Render the data lines from the one holding "Image resolution: width=966" through the end of the data, both included, as a JSON list of strings with one string per line. Skip blank lines and leave out the pictures.

Data for locating words and elements:
--------------------

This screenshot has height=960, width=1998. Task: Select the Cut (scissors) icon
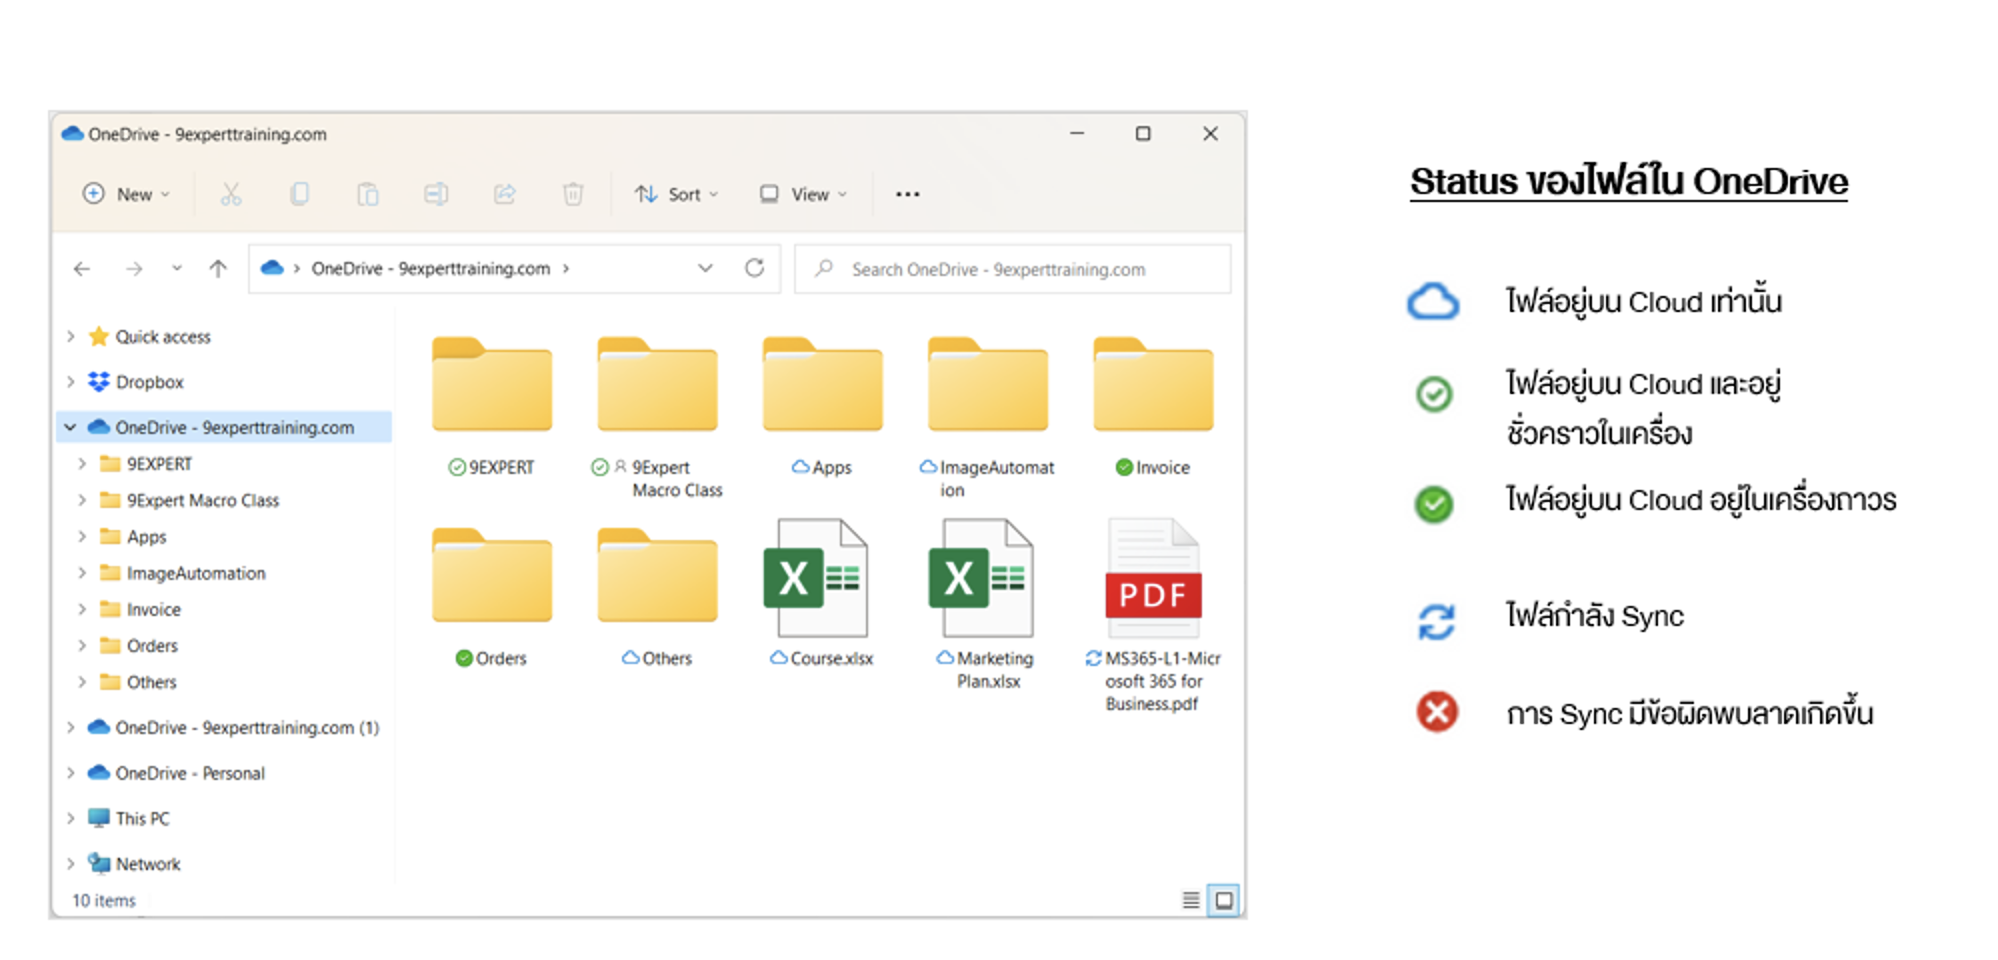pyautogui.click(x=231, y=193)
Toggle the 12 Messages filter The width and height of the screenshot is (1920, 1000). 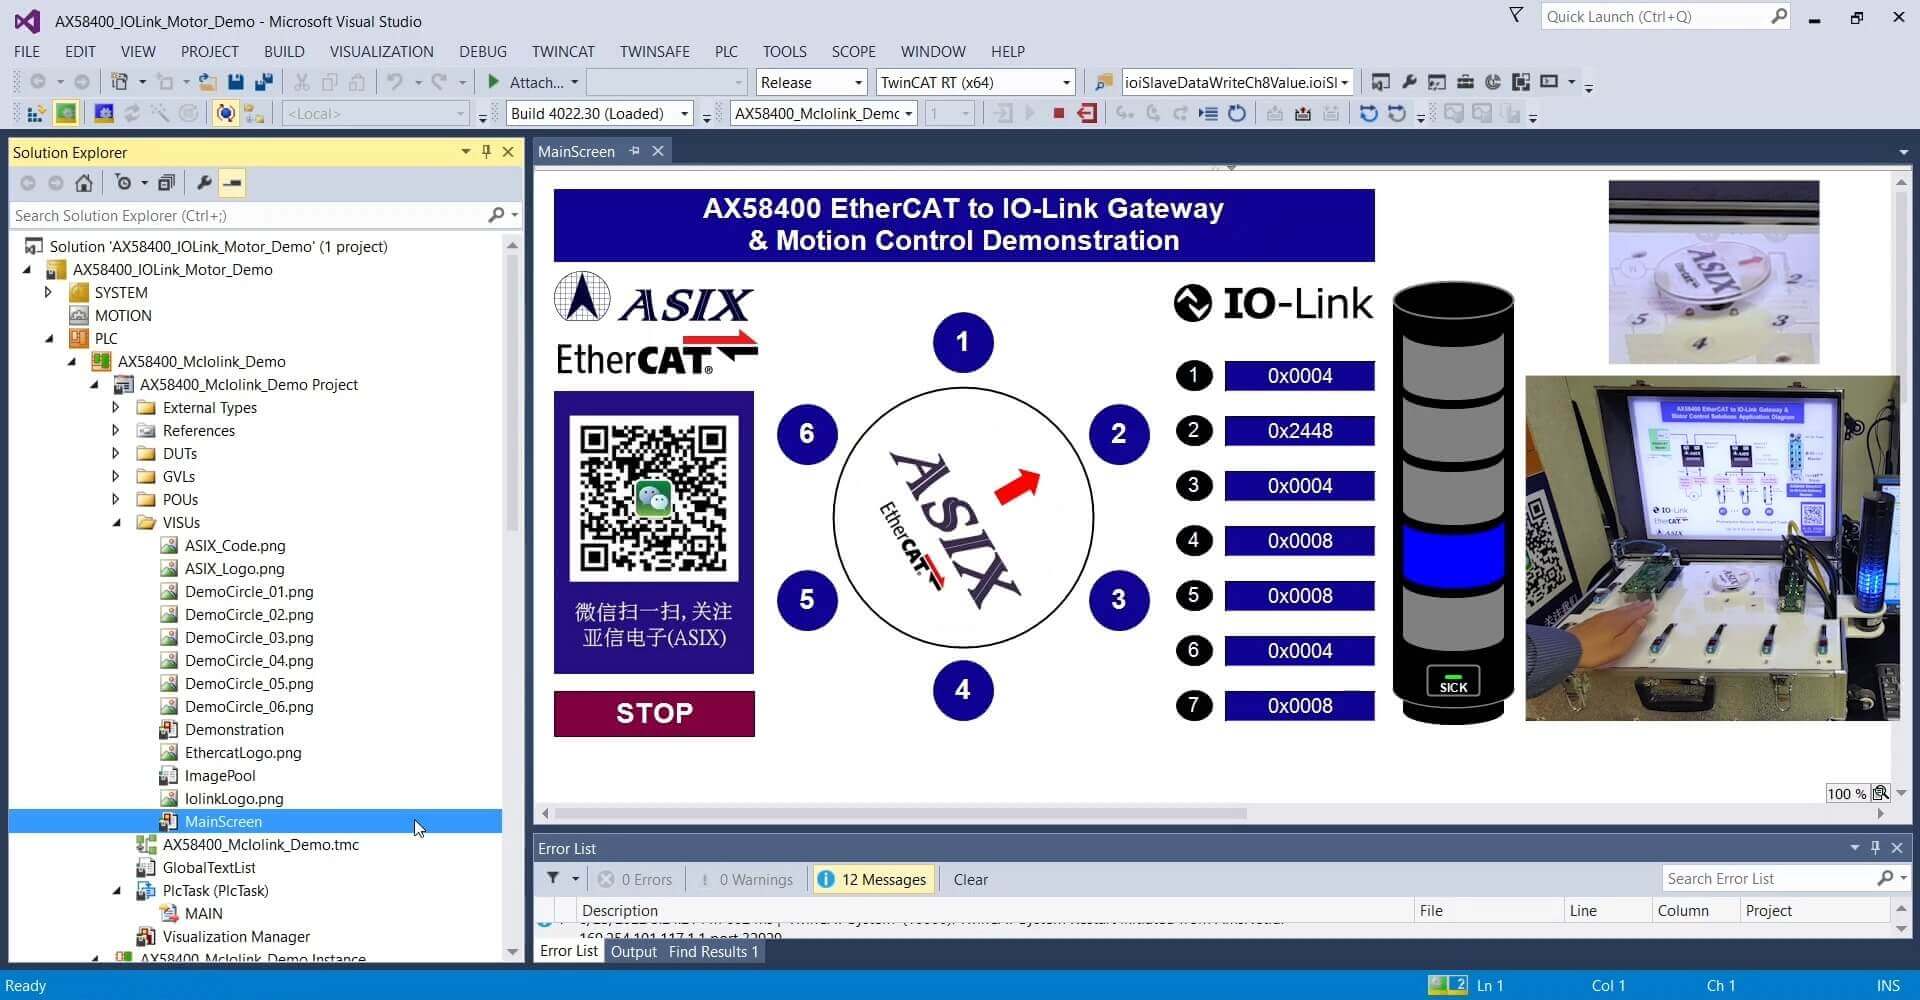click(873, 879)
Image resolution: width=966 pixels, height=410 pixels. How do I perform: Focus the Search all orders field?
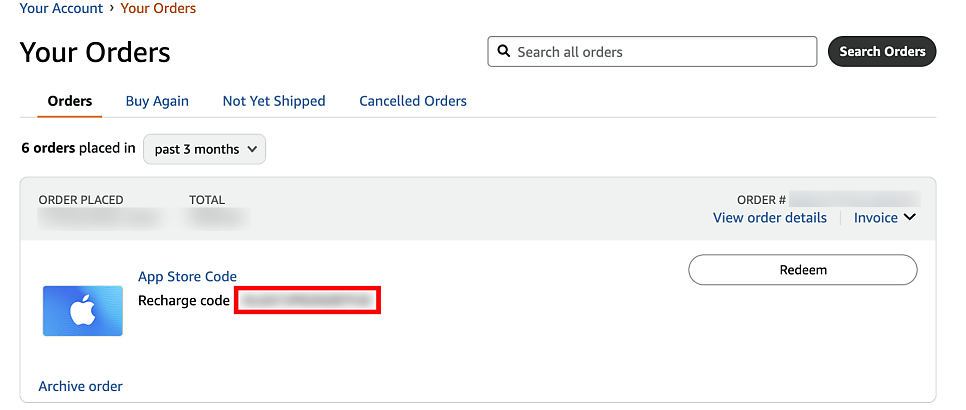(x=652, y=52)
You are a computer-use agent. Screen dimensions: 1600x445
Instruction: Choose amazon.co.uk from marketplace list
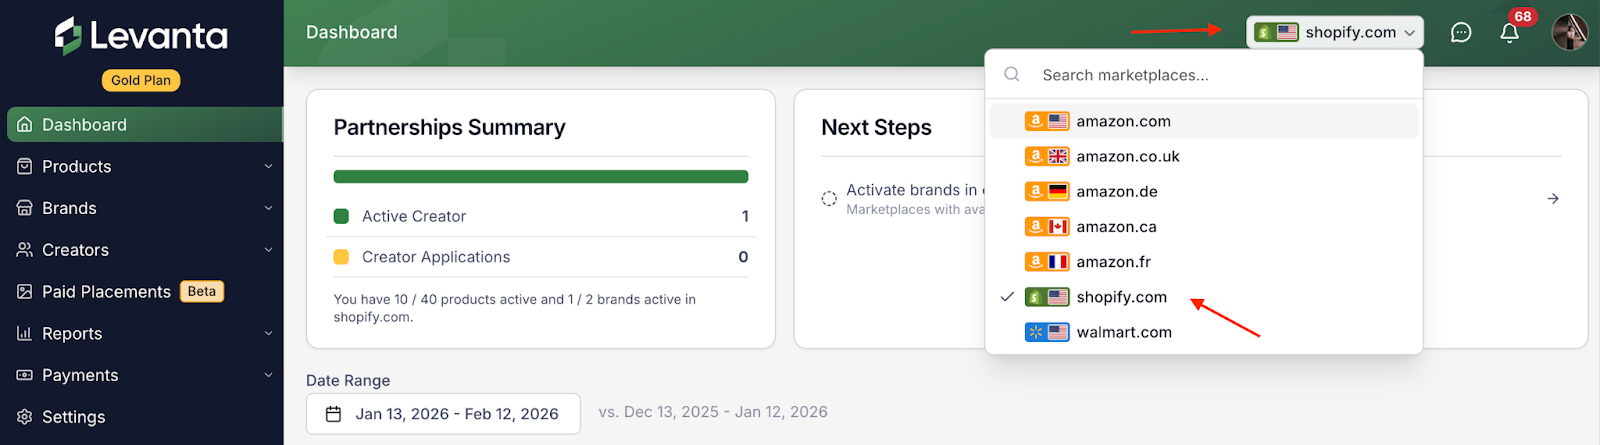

--------------------

Result of this exercise:
[
  "Image resolution: width=966 pixels, height=410 pixels. How do I perform: Focus the Search all orders field?",
  "(x=652, y=52)",
  "You are a computer-use agent. Screen dimensions: 1600x445",
  "Instruction: Choose amazon.co.uk from marketplace list"
]